STATED PROBLEM:
Switch every "Instruction" to "Command" in the listing, starting at the line that contains "Image resolution: width=1600" and ending at the line that contains "(x=709, y=366)". Give back only those lines, with nothing else changed.

DATA SHOWN:
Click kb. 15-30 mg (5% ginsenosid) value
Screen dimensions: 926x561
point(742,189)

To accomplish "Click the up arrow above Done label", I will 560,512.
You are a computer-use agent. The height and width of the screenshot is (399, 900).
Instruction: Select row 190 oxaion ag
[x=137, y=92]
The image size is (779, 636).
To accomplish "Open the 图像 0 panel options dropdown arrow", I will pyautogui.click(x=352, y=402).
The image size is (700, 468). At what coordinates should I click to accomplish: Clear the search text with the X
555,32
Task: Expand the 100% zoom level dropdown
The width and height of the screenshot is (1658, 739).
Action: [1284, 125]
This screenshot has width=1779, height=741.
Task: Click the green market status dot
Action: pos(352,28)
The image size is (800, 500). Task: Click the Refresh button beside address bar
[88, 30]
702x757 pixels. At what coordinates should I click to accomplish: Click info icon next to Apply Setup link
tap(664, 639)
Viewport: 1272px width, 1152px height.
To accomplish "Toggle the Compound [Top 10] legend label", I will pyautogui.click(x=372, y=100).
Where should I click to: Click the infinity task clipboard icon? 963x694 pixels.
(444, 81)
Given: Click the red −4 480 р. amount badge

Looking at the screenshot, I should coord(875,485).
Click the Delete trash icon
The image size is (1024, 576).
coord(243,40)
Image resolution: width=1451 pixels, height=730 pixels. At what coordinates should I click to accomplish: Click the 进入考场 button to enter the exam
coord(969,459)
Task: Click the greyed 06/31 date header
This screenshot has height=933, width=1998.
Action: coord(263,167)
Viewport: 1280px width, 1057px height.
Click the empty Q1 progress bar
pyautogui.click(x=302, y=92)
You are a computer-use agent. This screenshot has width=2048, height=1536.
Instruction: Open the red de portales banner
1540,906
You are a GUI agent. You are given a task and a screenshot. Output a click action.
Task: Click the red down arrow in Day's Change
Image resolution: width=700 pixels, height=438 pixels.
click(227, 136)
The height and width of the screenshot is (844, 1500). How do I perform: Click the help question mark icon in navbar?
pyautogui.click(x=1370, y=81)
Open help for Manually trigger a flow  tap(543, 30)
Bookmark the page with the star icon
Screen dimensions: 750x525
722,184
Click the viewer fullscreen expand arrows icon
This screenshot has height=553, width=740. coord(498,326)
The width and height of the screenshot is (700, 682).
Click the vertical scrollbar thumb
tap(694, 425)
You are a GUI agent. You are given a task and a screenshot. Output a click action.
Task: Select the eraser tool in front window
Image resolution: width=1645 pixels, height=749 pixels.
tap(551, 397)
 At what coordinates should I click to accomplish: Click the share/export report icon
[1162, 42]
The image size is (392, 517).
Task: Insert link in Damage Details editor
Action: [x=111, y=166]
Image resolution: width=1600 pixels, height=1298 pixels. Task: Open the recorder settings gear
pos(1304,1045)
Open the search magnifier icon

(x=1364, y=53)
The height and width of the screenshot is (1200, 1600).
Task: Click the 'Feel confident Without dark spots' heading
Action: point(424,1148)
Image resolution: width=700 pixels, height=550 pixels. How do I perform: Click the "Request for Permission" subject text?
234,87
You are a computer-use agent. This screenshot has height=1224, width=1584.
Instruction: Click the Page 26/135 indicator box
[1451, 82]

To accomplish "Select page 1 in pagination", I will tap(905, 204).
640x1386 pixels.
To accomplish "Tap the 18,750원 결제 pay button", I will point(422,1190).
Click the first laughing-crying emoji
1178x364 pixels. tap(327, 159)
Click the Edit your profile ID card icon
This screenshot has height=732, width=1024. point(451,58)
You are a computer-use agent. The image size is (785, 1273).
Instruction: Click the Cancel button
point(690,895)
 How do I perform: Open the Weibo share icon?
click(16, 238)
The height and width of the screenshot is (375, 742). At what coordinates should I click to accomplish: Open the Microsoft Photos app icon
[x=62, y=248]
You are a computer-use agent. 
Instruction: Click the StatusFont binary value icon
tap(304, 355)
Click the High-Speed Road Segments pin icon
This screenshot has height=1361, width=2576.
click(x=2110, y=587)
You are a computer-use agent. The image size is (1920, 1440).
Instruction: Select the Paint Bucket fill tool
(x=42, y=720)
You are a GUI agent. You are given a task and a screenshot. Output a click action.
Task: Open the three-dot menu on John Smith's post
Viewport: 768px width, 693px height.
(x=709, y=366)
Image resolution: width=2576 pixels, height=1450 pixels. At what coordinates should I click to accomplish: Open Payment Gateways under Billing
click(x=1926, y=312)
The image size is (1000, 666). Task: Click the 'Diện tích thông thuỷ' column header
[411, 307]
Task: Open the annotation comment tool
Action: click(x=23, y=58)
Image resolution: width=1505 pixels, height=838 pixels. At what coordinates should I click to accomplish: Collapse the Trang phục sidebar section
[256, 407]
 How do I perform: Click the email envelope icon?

EXERCISE OUTPUT:
Image resolution: width=1600 pixels, height=1298 pixels. Task: Open the recorder settings gear
pos(1304,1045)
Open the search magnifier icon

(x=1364, y=53)
The height and width of the screenshot is (1200, 1600).
Task: Click the 'Feel confident Without dark spots' heading
Action: point(424,1148)
Image resolution: width=700 pixels, height=550 pixels. How do I perform: Click the "Request for Permission" subject text?
234,87
You are a computer-use agent. This screenshot has height=1224, width=1584.
Command: Click the Page 26/135 indicator box
[1451, 82]

To accomplish "Select page 1 in pagination", I will tap(905, 204).
640x1386 pixels.
To accomplish "Tap the 18,750원 결제 pay button", I will point(422,1190).
Click the first laughing-crying emoji
1178x364 pixels. tap(327, 159)
Click the Edit your profile ID card icon
This screenshot has height=732, width=1024. point(451,58)
You are a computer-use agent. The image size is (785, 1273).
Command: Click the Cancel button
point(690,895)
 How do I perform: Open the Weibo share icon?
click(16, 238)
The height and width of the screenshot is (375, 742). At what coordinates should I click to accomplish: Open the Microsoft Photos app icon
[x=62, y=248]
You are a computer-use agent. 
Command: Click the StatusFont binary value icon
tap(304, 355)
Click the High-Speed Road Segments pin icon
This screenshot has height=1361, width=2576.
click(x=2110, y=587)
You are a computer-use agent. The image size is (1920, 1440).
Command: Select the Paint Bucket fill tool
(x=42, y=720)
You are a GUI agent. You are given a task and a screenshot. Output a click action.
Task: Open the three-dot menu on John Smith's post
Viewport: 768px width, 693px height.
(x=709, y=366)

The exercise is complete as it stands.